*Task directions:* Set down exactly the lines running from the one with "Focus the Company text input" to the last line of the listing below, both included, and skip every picture.

*** Opening Provided data ***

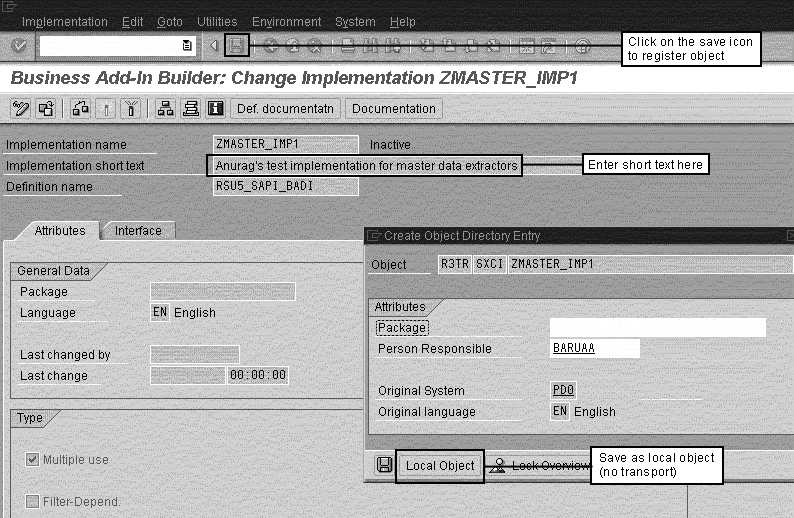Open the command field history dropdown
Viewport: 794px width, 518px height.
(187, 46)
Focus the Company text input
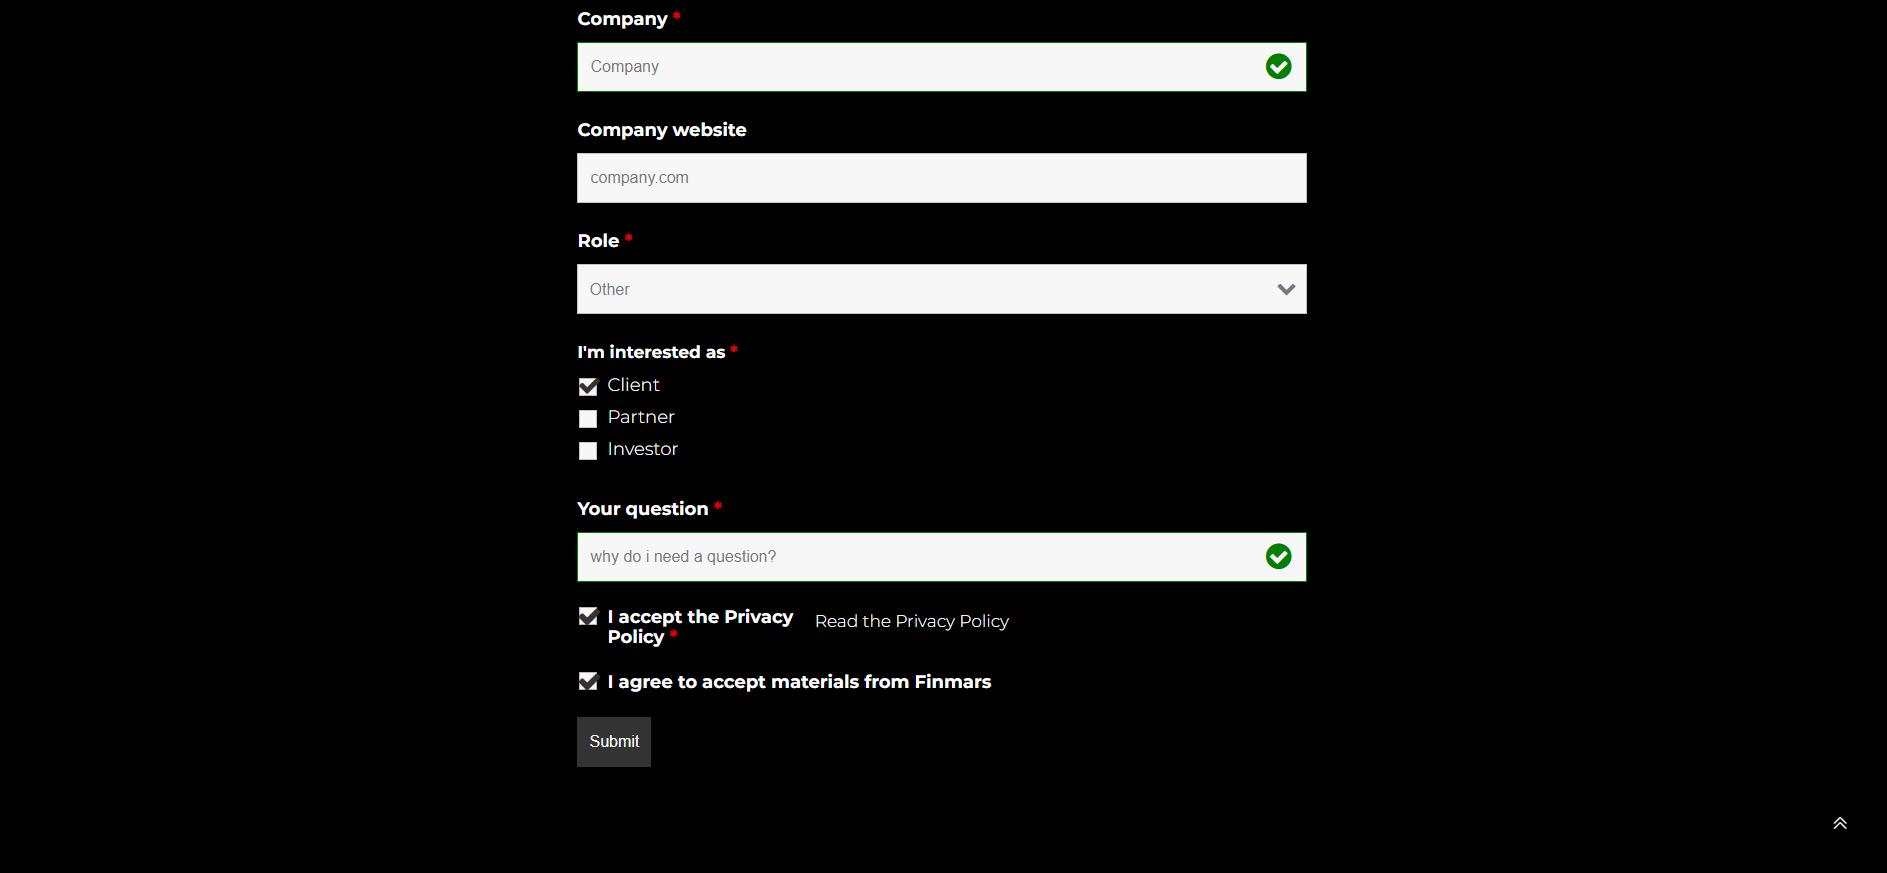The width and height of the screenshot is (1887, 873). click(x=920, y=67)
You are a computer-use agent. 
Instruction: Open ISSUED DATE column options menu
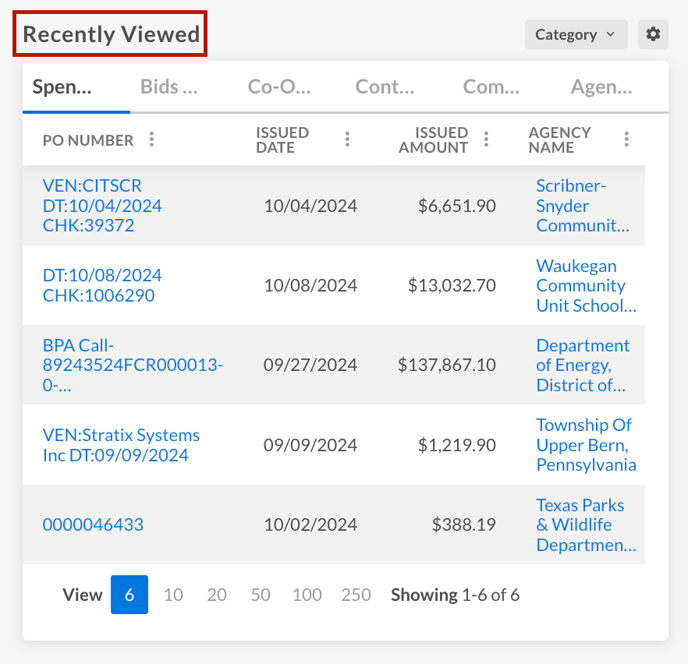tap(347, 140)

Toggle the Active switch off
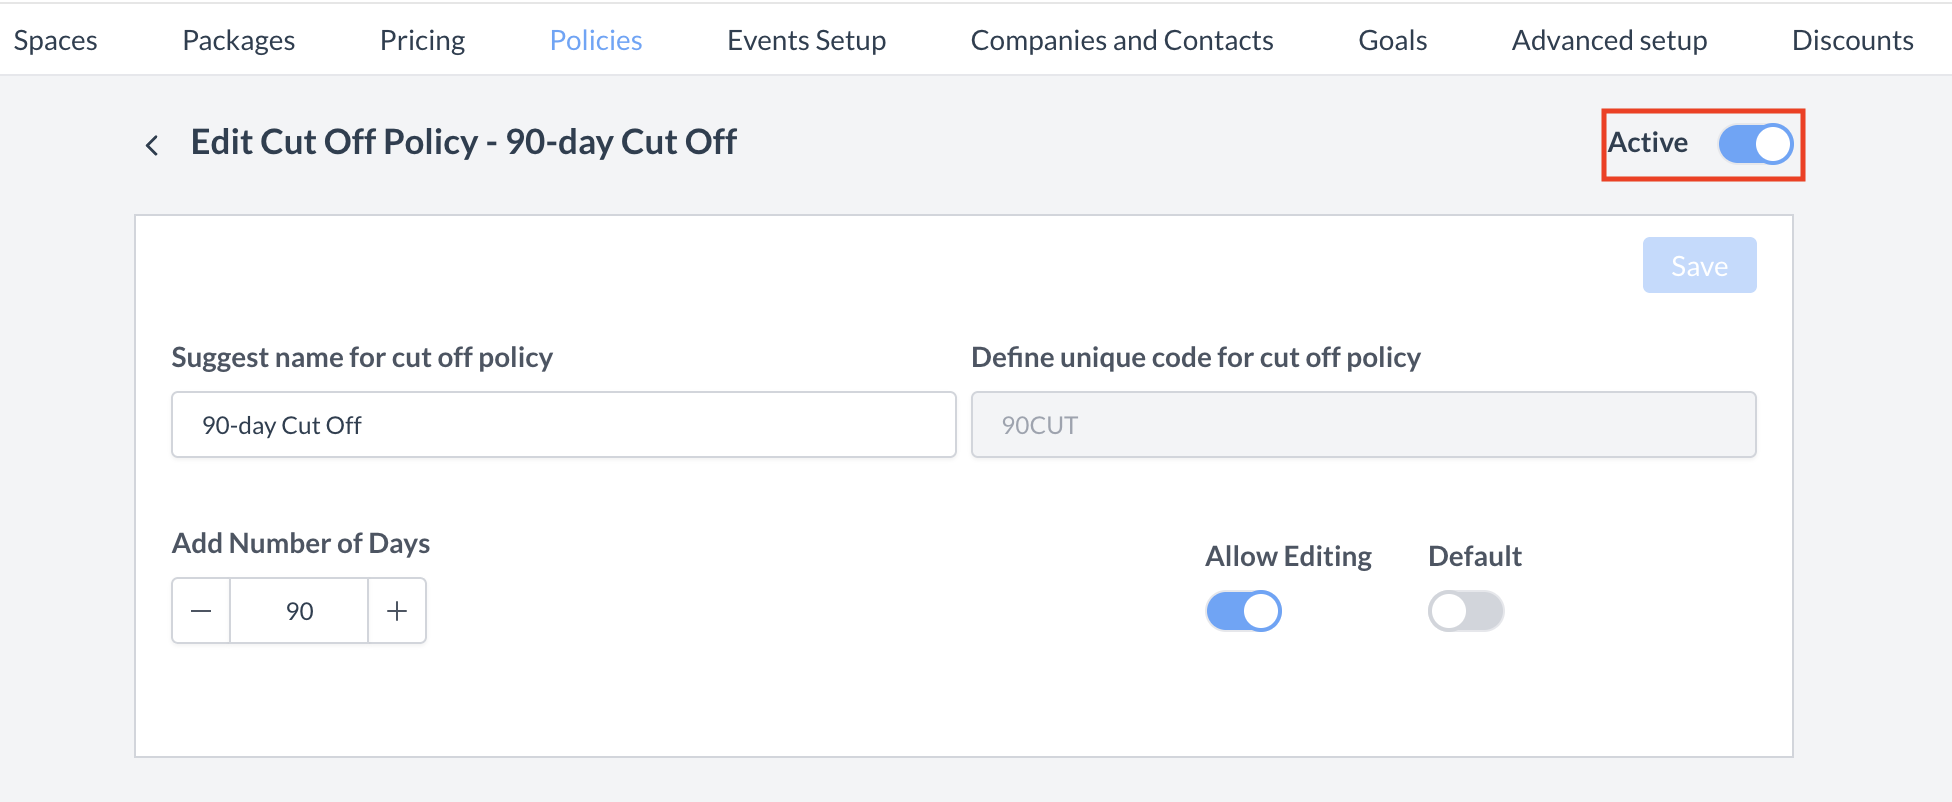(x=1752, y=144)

*** Closing Provided data ***

*Task answer:*
Focus the Company text input
The width and height of the screenshot is (1887, 873). click(x=920, y=67)
You are a computer-use agent. 
Instruction: Open ISSUED DATE column options menu
tap(347, 140)

Toggle the Active switch off
(x=1752, y=144)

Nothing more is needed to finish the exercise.